_Task item_
Please print exactly the lines from the line containing "Task: Proceed with the 次へ button" through the end of the data, no more, and keep pictures out of the copy.

### Data shown ###

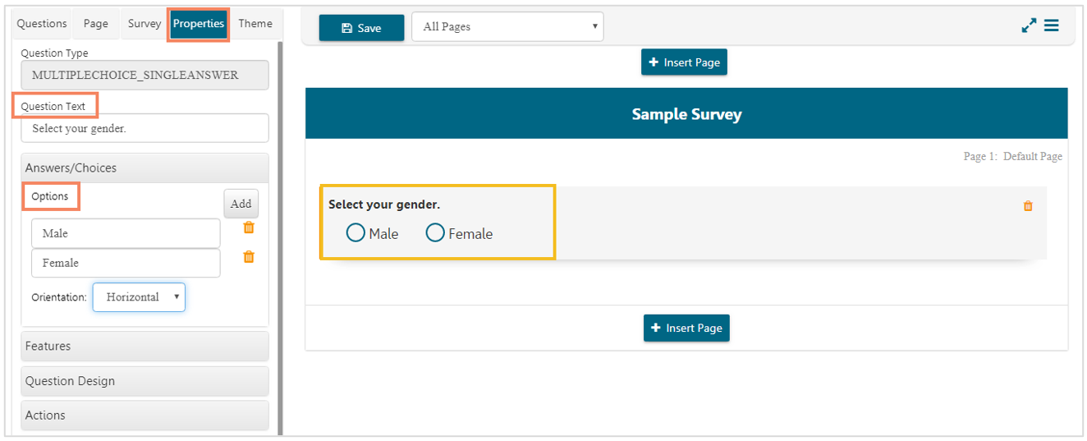Click the Save button
1087x441 pixels.
point(361,28)
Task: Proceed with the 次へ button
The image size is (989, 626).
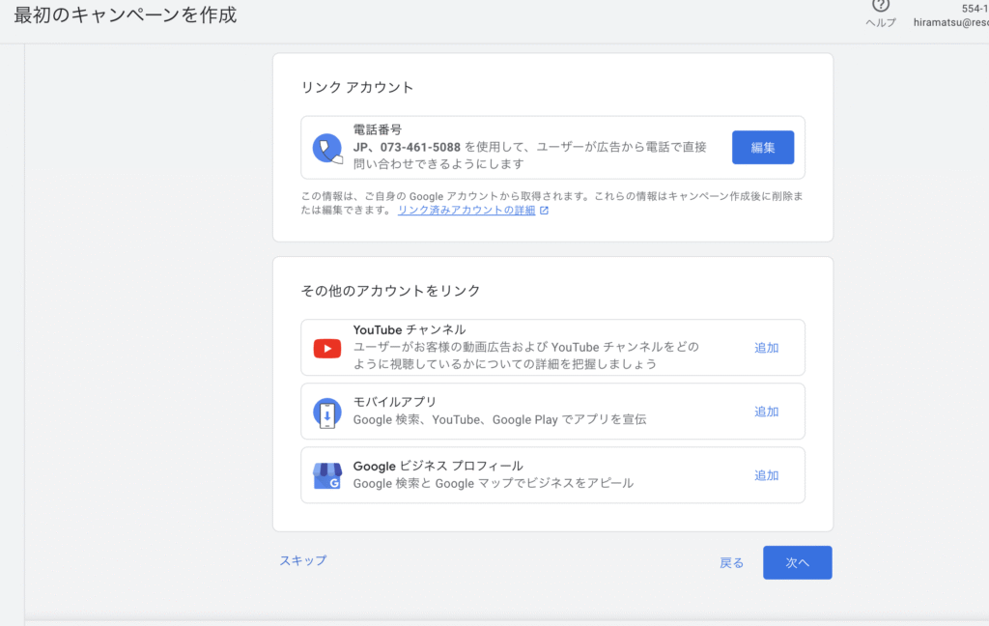Action: 797,563
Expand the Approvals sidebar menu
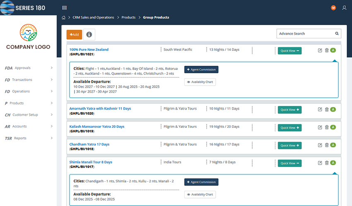 pyautogui.click(x=28, y=68)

###

_Written solution_
Task: Proceed with the 次へ button
The image size is (989, 626).
Action: 797,563
Expand the Approvals sidebar menu
 pyautogui.click(x=28, y=68)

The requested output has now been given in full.